Raymond Chow Man-wai, the Hong Kong movie producer who helped launch the careers of both Bruce Lee and Jackie Chan, died today at the age of 91.
Often referred to the “godfather of Hong Kong film industry,” Chow had more than 600 films to his credit as a producer, mostly made through his Golden Harvest studio. It was through Golden Harvest that Chow nurtured the careers of many actors and directors who would go on to become international stars including Tsui Hark, Sammo Hung, Michelle Yeoh and Maggie Chung.
Born in Hong Kong on October 8, 1927, Chow graduated from St John’s University in Shanghai in 1949 with a degree in journalism. After working various reporting jobs, including a stint with Voice of America in Hong Kong, Chow joined the Shaw Brothers Studio in 1958 as a publicist. Having working his way up to head of publicity he was made a production chief after complaining that it was hard to promote the studio’s films as he felt that they were bad. Eventually tiring of the factory-like atmosphere that Shaw Brothers operated under, Chow, along with Leonard Ho, left to establish his own studio, Golden Harvest, in 1970.
Chow’s first big discovery came while he was watching a television variety show and saw a martial artist and budding actor named Bruce Lee. Lee had already had a modicum of success as an actor in the United States, co-starring as Kato in 1966 The Green Hornet television series. Chow was able to out maneuver Shaw Brothers and signed Lee to a three-picture contract. The three films that Lee made for Golden Harvset – The Big Boss (1971), Fist Of Fury (1972) and Way Of The Dragon (1972) broke box office records in Hong Kong and propelled Lee to international stardom. Chow would team with Warner Brothers for what would be Lee’s last film Enter The Dragon. Lee died shortly before the film’s release, but it would go on to be one of the biggest box office grossers of the year.

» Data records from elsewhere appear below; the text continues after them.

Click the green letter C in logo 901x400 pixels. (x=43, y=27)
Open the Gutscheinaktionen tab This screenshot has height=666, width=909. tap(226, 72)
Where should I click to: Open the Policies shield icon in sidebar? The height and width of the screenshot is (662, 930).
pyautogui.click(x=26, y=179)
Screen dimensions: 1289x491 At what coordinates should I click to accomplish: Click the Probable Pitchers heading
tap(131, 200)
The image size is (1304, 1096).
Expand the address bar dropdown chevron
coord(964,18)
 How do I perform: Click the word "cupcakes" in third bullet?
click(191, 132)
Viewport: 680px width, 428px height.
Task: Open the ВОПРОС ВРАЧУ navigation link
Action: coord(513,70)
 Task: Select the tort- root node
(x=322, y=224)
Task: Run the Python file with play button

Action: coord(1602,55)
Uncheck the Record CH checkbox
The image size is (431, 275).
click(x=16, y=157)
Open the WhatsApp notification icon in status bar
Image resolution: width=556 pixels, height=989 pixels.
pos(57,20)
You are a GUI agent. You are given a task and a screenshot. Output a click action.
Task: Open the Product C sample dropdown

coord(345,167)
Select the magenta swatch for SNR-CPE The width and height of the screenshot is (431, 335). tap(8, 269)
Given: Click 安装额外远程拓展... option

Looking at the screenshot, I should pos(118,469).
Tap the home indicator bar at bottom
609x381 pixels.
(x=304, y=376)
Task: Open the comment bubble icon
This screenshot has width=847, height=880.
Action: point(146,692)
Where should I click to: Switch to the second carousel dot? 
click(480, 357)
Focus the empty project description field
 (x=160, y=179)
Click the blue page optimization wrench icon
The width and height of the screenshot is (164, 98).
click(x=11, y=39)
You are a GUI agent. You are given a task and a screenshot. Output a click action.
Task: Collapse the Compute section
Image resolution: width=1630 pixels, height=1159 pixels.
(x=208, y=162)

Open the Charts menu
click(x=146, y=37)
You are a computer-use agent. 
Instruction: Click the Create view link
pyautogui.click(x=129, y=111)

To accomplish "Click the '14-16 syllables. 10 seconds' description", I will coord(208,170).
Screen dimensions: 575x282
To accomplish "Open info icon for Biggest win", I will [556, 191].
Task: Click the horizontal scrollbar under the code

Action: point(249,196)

In the years immediately following Lee’s death, a number of actors tried but never managed to succeed at filling his shoes on screen. That changed when Chow signed young star Jackie Chan to Golden Harvest in 1983. Chan had started his film career with an attempt to position him as a Bruce Lee successor in 1976’s New Fist Of Fury, but it was when he was allowed to play a character with some humor in 1978’s Drunken Master that Chan’s career skyrocketed.
Chan’s popularity was the driving force behind the explosion in worldwide popularity of Hong Kong cinema through the 1980s and early 90s and Chow and Golden Harvest were there to feed the hunger. By financing films, but keeping a hands-off approach to the creative decisions involved, Chow helped a number of Hong Kong filmmakers to find their voice and their audiences including Tsui Hark, Sammo Hung, Michelle Yeoh, Jet Li, Yuen Woo-ping and Donnie Yen.
Chow and Golden Harvest would occasionally join forces with Hollywood studios, co-producing such films as The Cannonball Run (1981), Megaforce (1982), High Road To China (1983), the sequels in the Charles Bronson Death Wish franchise and the 1990s live-action Teenage Mutant Ninja Turtles trilogy.